Sunday, December 15, 2013

Getting away to GenSan City (Part 2)

Visiting the “Tuna Capital of the Philippines” isn’t complete unless you get to experience how its most sought-after commodity is being traded. And the best place to catch where the action is...where else but none other than the General Santos Fish Fort Complex in the village of Tambler, facing Sarangani Bay.

I’ve been there twice a few years back but never got the chance to catch a glimpse of how the fish trading was done. For this recent sojourn, I made sure I’d get to explore the fish port anew, going there as early as 6:30 in the morning after learning that I’d get to see the prized catch at that hour. 

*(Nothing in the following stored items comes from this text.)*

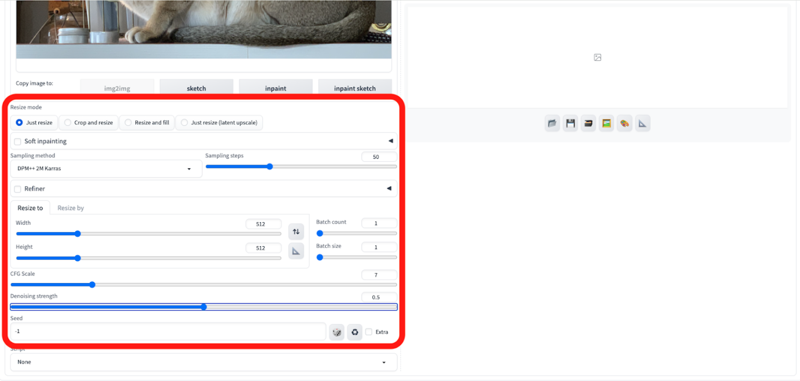Click the inpaint sketch copy button
Viewport: 800px width, 381px height.
[355, 88]
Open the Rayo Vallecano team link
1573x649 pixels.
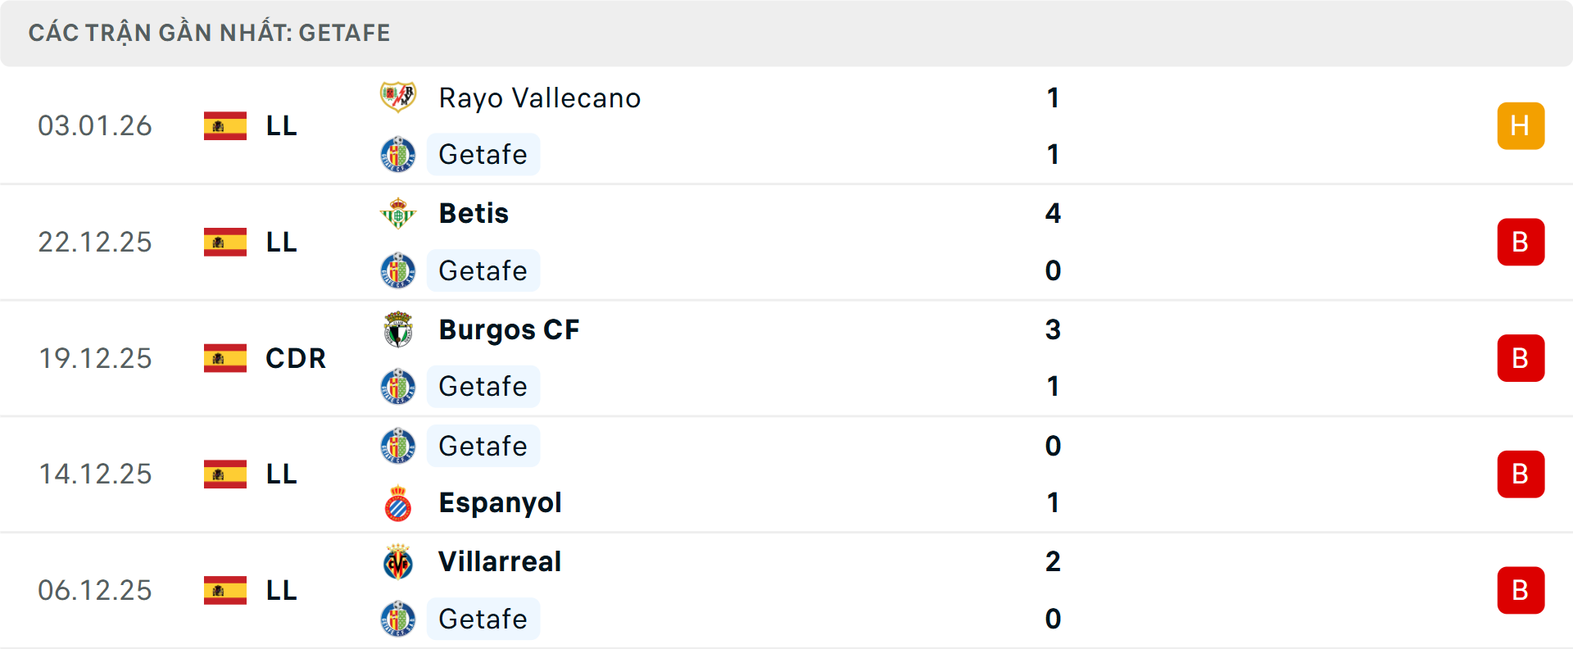[539, 98]
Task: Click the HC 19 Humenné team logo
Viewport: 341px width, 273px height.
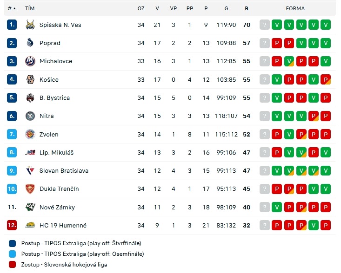Action: (x=30, y=225)
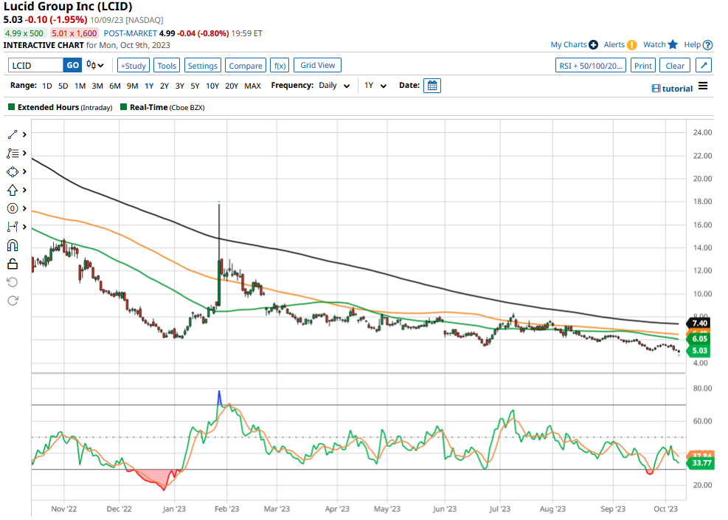The image size is (728, 520).
Task: Open the candlestick chart type dropdown
Action: click(x=96, y=65)
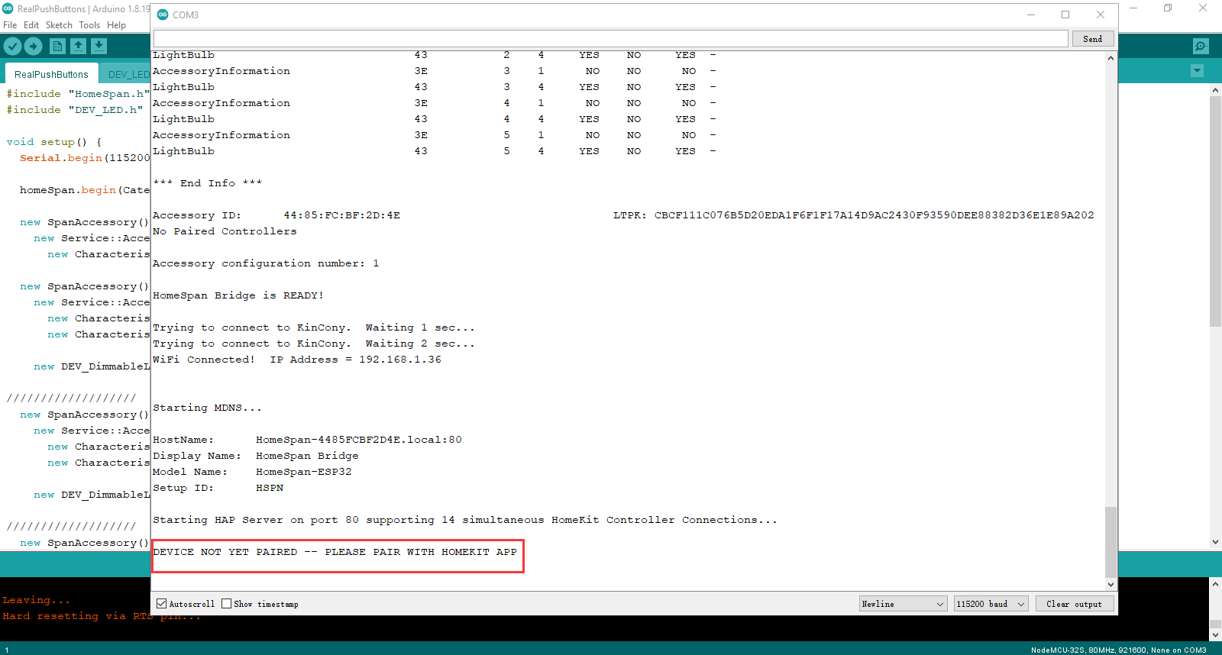The height and width of the screenshot is (655, 1222).
Task: Open Serial Monitor magnifier icon
Action: [x=1201, y=47]
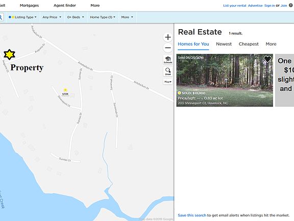Click the search magnifier icon

click(1, 17)
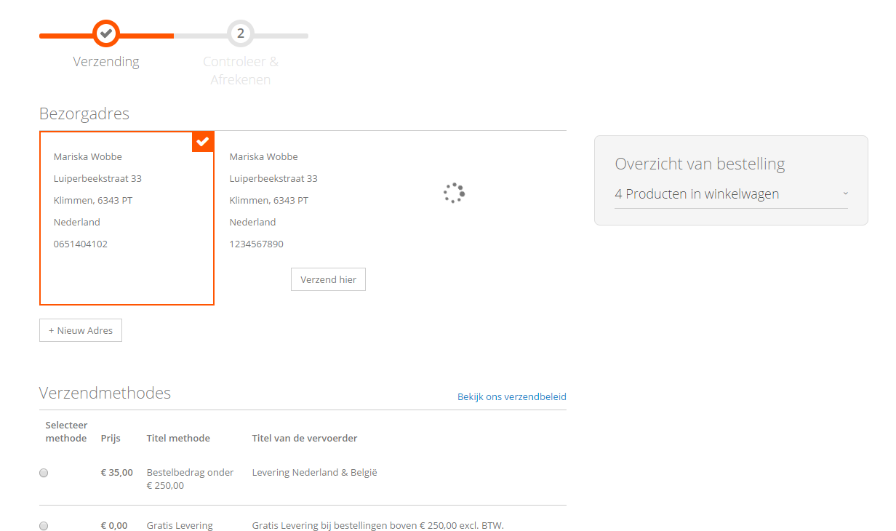Click the + Nieuw Adres button
The image size is (896, 531).
(80, 330)
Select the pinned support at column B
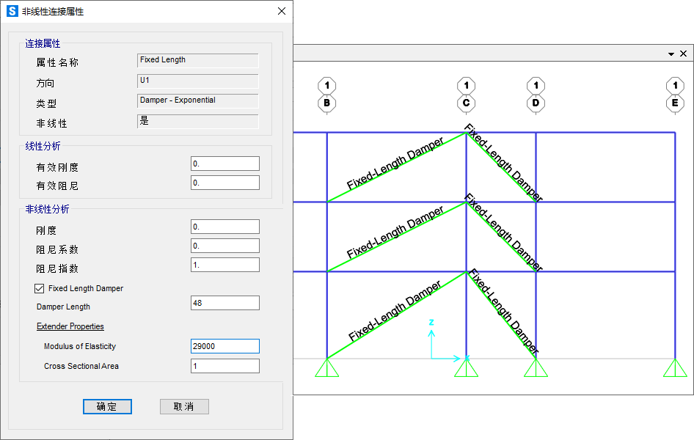The width and height of the screenshot is (694, 440). tap(326, 367)
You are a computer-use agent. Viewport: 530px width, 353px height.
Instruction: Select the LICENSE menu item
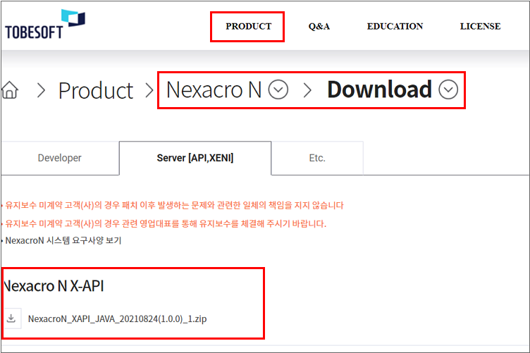[x=480, y=27]
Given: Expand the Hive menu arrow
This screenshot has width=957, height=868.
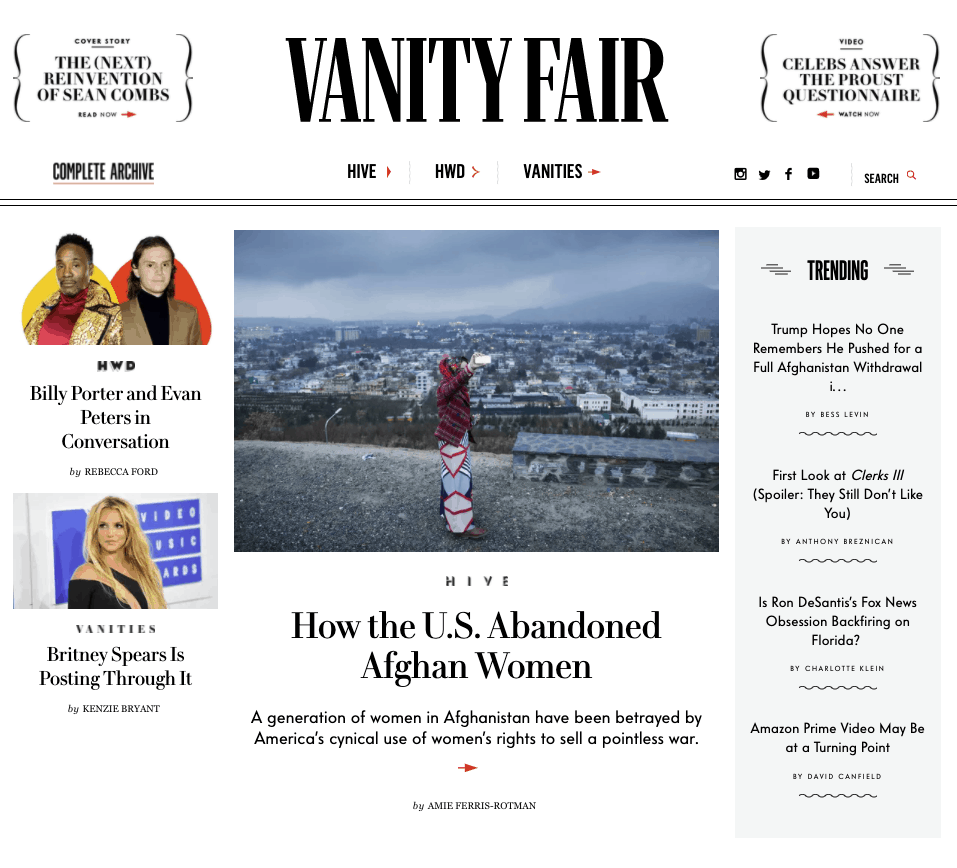Looking at the screenshot, I should 388,172.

GenSan pays homage to its most popular produce through the annual Tuna Festival
Entrance to the GenSan fish port
Being an early bird paid off. I witnessed firsthand how tons of yellow-fin tuna got weighed, graded, sold and shipped to local and international markets, particularly Japan and the U.S. It‘s exciting to watch how fishermen, stevedores, inspectors, buyers and haulers do their thing there. Now, that’s no fish tale, eh?

GenSan’s fish port maintains a high standard of safety and cleanliness in compliance with international requirements for export-quality tuna. Tourists are welcome inside the complex provided they wear the prescribed safety gear. It’s best to go there in pants and boots; shorts and slippers are a no-no.

Bringing in the day's fresh catch

GenSan's precious commodity
I had no idea about those rules beforehand so I came in sandals. I thought I wouldn’t make it inside the complex. Good thing, the people there guided me. There’s a tourism center inside where I was able to rent a pair of boots for only Php20. Wearing the proper attire, I was then allowed to roam around.

I relished every moment of my stay at the facility, taking pictures of anything I fancied. So did the other visitors who were there that day. People working at the fish port are used to having tourists around so they don’t mind being shot. Some even gamely flashed their smiles with their catch.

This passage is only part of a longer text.